Salvando planetas
El túnel del tiempo me trae a la memoria (lo evoco aquí ya que LA NUEVA ESPAÑA lo llevó en su día a la hemeroteca) que va a cumplirse un abultado aniversario de la realización de un proyecto interinstitucional con cargo al Fondo Europeo de Desarrollo Regional (FEDER) -"Futuro Medioambiental de las Ciudades Europeas"- del que, entre brumas, guardo gratos recuerdos y en el que, desde nuestra Universidad y en el contexto de su Convenio Marco de 1991 con el Ayuntamiento de Oviedo, tuve la oportunidad de trabajar y aprender durante unos meses, tanto con maestros y colegas de mi especialidad (alguno llegaría, pocos años más tarde, a ser Consejero con auctoritas y potestas en estos temas) como con destacados y estimulantemente animosos altos funcionarios municipales. Como su pomposo nombre sugiere, en este trabajo se trataba de presentar, analizar, difundir y tratar de aplicar -según su interés y posibilidades de transposición o traducción- las experiencias de importantes capitales europeas en hacer frente a los típicos problemas de contaminación en entornos urbanos. Se buscaban soluciones más o menos imaginativas y un modo de gestión ágil y novedoso, reto permanente para los modos y maneras de los que suelen adolecer las administraciones públicas de cualquier latitud y longitud.
Y, ya puestos, recuerdo sobre todo la celebrada ponencia de una ciudad francesa -tan parecida como diferente a Oviedo- sobre lo que allí denominaban sugerentemente "La onda verde", concepto polisémico donde los haya. Como muchos de ustedes recordarán o conocerán en esa misma u otras formas, se trataba de optimizar el ritmo de circulación rodada por el ámbito urbano mediante una relativamente compleja coordinación de la red (o redes) semafórica(s) de forma centralizada y, en buena medida, autorregulada informáticamente en función de la densidad local y temporal del tráfico. La idea era hacer ágil y fluida una circulación disciplinada (ni tortugas ni gilipuertas) reduciendo así la frecuencia de cambios de marcha, frenadas y arranques; es decir el tiempo de permanencia, el desgaste de discos y pastillas, el consumo de combustible (y adrenalina) y la contaminación a ello vinculada, ruido y malhumor incluidos.
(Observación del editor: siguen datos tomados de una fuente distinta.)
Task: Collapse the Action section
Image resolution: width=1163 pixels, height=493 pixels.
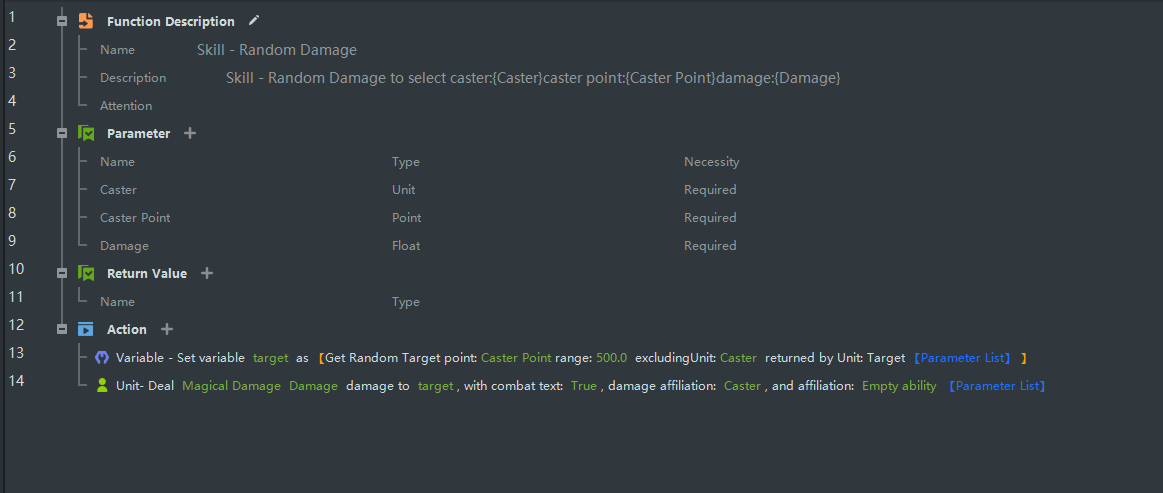Action: 62,329
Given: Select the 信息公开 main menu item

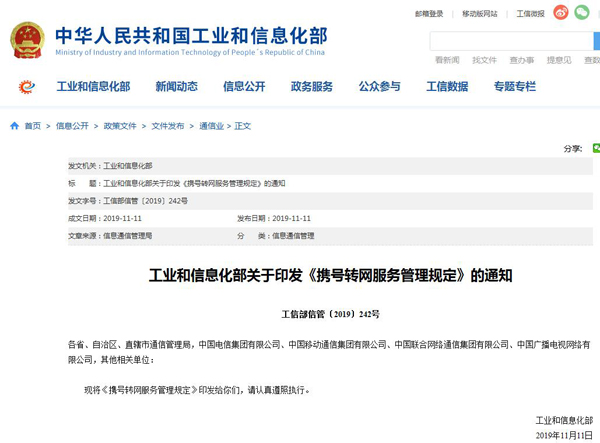Looking at the screenshot, I should (x=244, y=87).
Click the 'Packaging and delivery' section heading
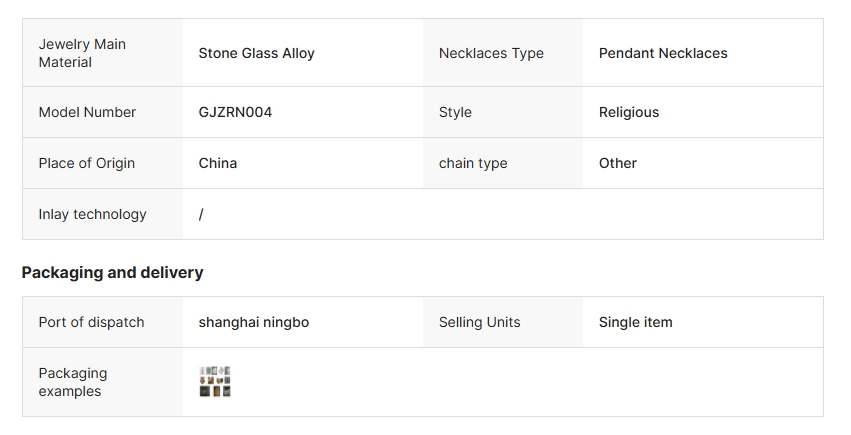The width and height of the screenshot is (851, 435). click(x=112, y=272)
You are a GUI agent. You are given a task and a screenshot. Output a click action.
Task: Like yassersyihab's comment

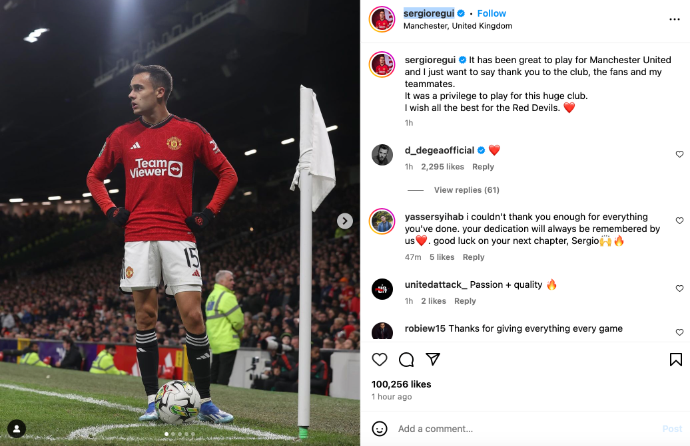tap(679, 220)
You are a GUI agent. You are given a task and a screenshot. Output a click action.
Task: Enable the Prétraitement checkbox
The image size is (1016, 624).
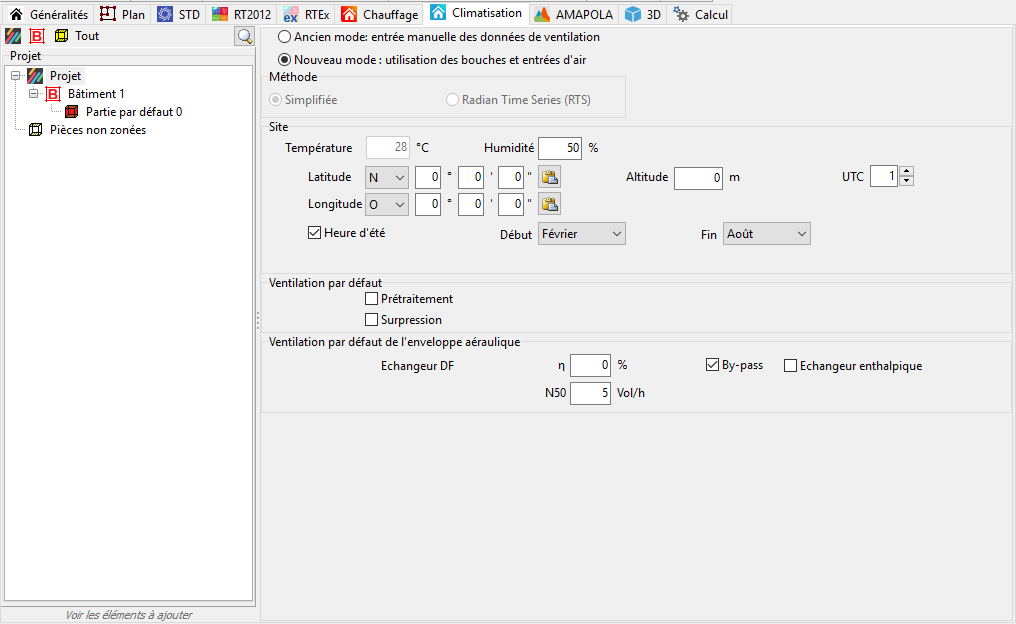[x=371, y=299]
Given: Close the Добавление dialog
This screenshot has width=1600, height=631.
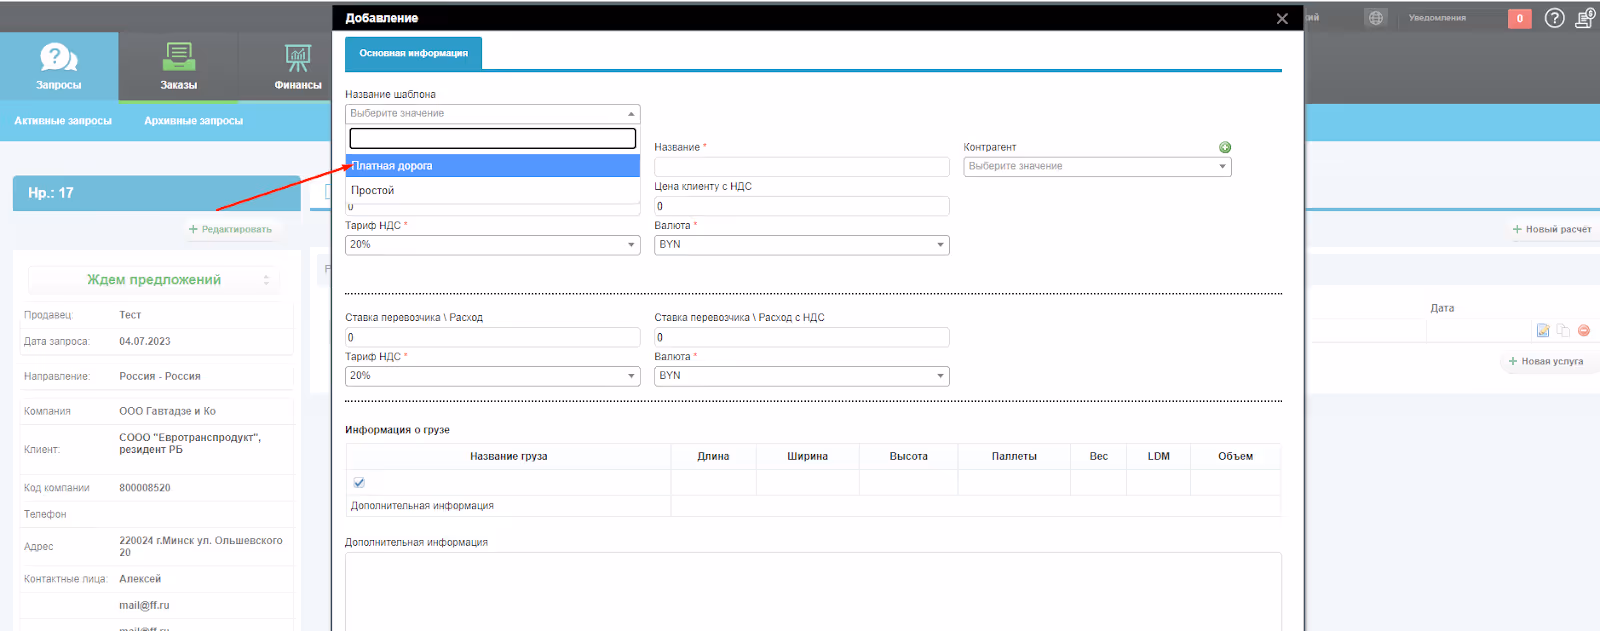Looking at the screenshot, I should pyautogui.click(x=1282, y=18).
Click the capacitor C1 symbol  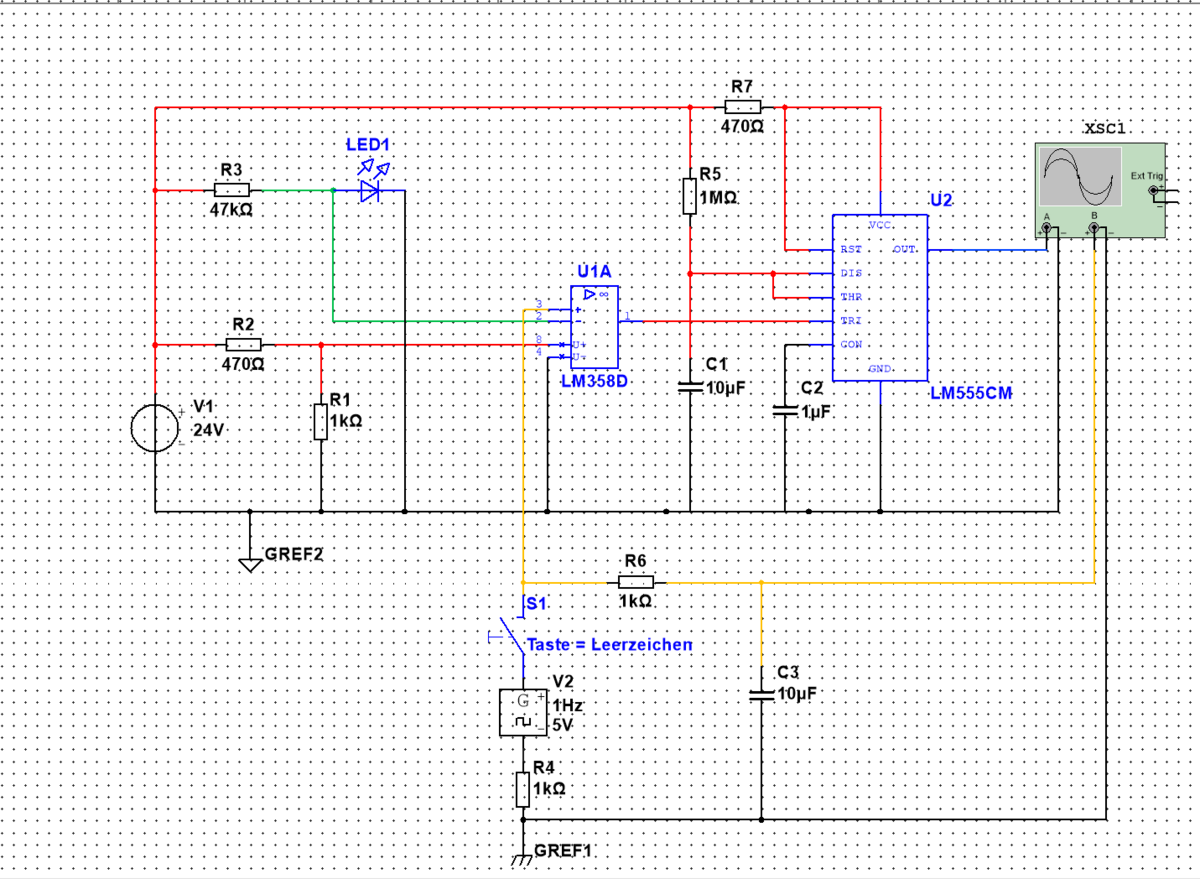tap(690, 386)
En efecto, me acuerdo de dichas ondas, sobre todo -y entre otros pensamientos no transcribibles- cuando hay que detenerse tres o cuatro veces recorriendo poco más de trescientos metros en una misma vía urbana (pongan ustedes imagen de su calle favorita, y luego cambiamos cromos).
Hubo una época en la que creí(mos) que alguna modalidad de onda verde se llegaría a implantar en Asturias. La realidad ha debido demostrar que la coordinación aquí es más difícil que allí, que Vetusta o las Matemáticas se resisten, o que hay que estimularse, unos y otros, pensando en motivadores registros conceptuales al uso (que hace treinta años hubieran sonado a coña o a marciano): Aceptar el reto de la defensa del planeta luchando todas y todos contra el cambio climático mediante reducción del impacto acumulado de una huella de carbono patriarcal e insolidaria (datos actualizados de esa huella personal y transferible nos los suministra la banca online progresista junto a los correspondientes a la devaluación de nuestro fondo de pensiones) mediante una conducción en clave verde y digital, resiliente, solidaria, armónica, ecoamigable y sostenible.
Pues (más o menos) eso. Yo ahí lo dejo.